**TASK DESCRIPTION:** Find how many lines in the data below include the word "agent", then write only that number.
......
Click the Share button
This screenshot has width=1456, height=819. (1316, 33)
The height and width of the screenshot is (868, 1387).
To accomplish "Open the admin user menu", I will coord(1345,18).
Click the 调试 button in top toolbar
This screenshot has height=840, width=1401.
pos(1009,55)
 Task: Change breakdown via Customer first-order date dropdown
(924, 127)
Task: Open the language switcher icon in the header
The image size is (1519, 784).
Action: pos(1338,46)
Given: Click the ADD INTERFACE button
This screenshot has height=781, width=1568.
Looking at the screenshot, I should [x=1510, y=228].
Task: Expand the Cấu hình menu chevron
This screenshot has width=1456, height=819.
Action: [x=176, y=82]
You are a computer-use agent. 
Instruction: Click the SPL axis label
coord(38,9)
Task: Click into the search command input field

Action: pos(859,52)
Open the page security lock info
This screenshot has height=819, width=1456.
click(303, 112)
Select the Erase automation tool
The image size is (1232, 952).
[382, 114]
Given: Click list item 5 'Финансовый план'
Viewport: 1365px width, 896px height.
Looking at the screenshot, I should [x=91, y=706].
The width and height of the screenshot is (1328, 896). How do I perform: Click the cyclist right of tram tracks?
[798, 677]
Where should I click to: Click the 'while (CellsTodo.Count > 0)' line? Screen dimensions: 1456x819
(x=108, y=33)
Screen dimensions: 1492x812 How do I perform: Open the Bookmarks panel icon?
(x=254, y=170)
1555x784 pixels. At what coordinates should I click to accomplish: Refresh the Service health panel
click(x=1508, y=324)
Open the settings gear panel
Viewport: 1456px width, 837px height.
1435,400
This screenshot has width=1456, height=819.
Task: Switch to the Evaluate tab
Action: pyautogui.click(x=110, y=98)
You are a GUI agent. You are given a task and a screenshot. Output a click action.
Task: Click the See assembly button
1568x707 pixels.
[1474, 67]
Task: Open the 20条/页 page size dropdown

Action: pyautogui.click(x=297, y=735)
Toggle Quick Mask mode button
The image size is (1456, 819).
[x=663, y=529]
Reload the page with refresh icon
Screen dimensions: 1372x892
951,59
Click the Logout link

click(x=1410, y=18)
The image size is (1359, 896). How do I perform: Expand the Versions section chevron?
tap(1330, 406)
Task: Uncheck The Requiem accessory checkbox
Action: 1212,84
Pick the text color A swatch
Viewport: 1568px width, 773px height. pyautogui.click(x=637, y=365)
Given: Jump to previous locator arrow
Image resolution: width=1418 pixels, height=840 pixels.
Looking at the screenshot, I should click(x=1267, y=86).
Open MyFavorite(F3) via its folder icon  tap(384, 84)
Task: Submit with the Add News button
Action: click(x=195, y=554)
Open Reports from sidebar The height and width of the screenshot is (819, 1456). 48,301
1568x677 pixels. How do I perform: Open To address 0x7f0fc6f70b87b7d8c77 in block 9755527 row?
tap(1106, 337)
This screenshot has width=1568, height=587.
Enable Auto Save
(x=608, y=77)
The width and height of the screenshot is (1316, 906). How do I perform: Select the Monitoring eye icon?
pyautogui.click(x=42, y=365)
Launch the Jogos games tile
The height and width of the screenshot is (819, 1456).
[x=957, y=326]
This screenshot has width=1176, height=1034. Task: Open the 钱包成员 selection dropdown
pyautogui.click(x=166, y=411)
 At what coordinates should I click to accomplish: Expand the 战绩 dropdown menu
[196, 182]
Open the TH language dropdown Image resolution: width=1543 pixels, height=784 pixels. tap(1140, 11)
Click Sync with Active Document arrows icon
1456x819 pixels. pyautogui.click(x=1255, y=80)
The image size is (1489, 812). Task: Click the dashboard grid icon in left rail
......
**SOLUTION TO THE PROBLEM:** 2